America’s newest commodity craze.
With the seemingly sudden and somewhat unexpected mainstream popularity of AMC’s Breaking Bad, it isn’t surprising that methamphetamine use has come out of the shadows and made its horrifying effects known to even the most ignorant and unsuspecting of suburban soccer moms. And it should scare the hell out of them.
Methamphetamine,”ice” or “crystal” has been around for decades in some form or another, but the epidemic we are now seeing has spiked just within the last 15 years or so.
Back in the ’90s, meth was almost exclusively associated with white, lower-class males, living in rural areas of the west and mid-western United States. If you have ever seen the movie Spun, you already have an idea of the image I am trying to portray to you: White trash, trailer parks, TV dinners, seedy motels and toothless disease-ridden prostitutes — both male and female.
It is now a national epidemic, and that’s not just some B.S. government “War on Drugs” rhetoric. It is fact. I have seen many independently produced documentaries, read many articles and have seen it first hand — In the flesh. It can sometimes be scarier than death.
Although crystal isn’t as prevalent here in NYC as it is elsewhere, I still know quite a few people who have succumbed to this demon. Particularly in the gay-male community, where it is known and used for the enhancement of sexual pleasure while also freeing oneself of inhibitions. This ends up leading to unprotected sex and, inevitably, the spread of STDs. Most notably, of course, is HIV.

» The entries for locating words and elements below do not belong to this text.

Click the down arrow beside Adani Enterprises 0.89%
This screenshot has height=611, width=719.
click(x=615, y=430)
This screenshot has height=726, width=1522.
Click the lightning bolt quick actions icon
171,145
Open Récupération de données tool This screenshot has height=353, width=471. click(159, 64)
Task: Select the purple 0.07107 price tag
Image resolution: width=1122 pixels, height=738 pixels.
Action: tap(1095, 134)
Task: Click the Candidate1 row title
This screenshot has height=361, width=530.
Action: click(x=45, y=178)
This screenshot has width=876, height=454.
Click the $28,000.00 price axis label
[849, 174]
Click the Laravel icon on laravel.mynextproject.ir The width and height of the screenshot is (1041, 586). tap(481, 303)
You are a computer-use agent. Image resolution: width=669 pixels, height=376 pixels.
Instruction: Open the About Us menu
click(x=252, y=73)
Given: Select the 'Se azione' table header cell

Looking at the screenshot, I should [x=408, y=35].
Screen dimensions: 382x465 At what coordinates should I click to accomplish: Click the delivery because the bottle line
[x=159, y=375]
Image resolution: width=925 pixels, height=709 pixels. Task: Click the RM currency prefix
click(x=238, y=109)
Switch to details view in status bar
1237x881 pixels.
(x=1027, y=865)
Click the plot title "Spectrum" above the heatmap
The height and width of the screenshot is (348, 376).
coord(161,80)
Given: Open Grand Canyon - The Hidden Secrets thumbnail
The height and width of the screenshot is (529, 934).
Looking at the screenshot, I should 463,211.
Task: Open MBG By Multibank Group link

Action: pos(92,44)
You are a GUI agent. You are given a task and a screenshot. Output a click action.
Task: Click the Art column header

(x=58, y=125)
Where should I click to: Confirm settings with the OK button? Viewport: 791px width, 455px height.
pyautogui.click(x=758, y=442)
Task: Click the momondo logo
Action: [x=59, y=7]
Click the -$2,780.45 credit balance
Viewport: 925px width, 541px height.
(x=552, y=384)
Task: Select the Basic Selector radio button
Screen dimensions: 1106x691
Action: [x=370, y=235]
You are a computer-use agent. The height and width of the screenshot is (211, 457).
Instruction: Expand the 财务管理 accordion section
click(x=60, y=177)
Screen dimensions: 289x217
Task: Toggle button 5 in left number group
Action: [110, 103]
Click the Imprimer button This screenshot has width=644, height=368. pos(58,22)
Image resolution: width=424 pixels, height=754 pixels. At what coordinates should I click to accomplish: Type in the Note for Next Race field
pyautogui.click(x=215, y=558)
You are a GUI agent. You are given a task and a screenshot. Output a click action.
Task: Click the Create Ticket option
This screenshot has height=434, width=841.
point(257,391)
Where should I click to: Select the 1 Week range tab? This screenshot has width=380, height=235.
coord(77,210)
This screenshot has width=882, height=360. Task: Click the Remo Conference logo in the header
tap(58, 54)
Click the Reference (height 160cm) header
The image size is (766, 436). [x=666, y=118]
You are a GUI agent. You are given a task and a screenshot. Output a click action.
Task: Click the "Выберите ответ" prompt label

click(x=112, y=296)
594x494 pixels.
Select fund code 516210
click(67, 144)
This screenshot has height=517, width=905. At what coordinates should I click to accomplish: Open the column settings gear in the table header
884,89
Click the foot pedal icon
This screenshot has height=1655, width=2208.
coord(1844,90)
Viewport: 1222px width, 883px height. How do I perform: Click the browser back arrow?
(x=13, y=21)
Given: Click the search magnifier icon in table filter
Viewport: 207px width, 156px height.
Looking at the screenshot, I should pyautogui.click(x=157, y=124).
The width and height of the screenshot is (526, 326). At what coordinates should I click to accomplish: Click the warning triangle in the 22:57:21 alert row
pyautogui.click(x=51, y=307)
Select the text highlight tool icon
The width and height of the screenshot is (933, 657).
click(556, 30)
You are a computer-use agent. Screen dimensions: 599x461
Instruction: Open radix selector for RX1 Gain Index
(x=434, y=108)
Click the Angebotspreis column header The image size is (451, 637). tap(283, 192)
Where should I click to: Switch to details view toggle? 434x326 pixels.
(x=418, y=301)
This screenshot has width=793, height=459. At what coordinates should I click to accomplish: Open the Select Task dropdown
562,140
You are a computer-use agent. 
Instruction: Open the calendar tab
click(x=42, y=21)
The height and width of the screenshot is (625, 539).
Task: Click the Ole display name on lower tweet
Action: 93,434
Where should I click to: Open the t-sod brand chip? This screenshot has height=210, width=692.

The meth market is just as — if not more — volatile (and profitable) than any other commodity bought and sold in the United States. Production cost is relatively low, demand is high, and because there are no government regulations the manufacturers and dealers themselves determine the supply. Therefore, the price can change dramatically based on geographic location, availability, quality, etc.
Production costs have gotten more expensive in recent years due to restrictions on the sales of certain key ingredients that were readily available and abundant at any local drug store, supermarket or truck stop. But this has not curbed the sale, use or production in any way whatsoever. None that I can see at least.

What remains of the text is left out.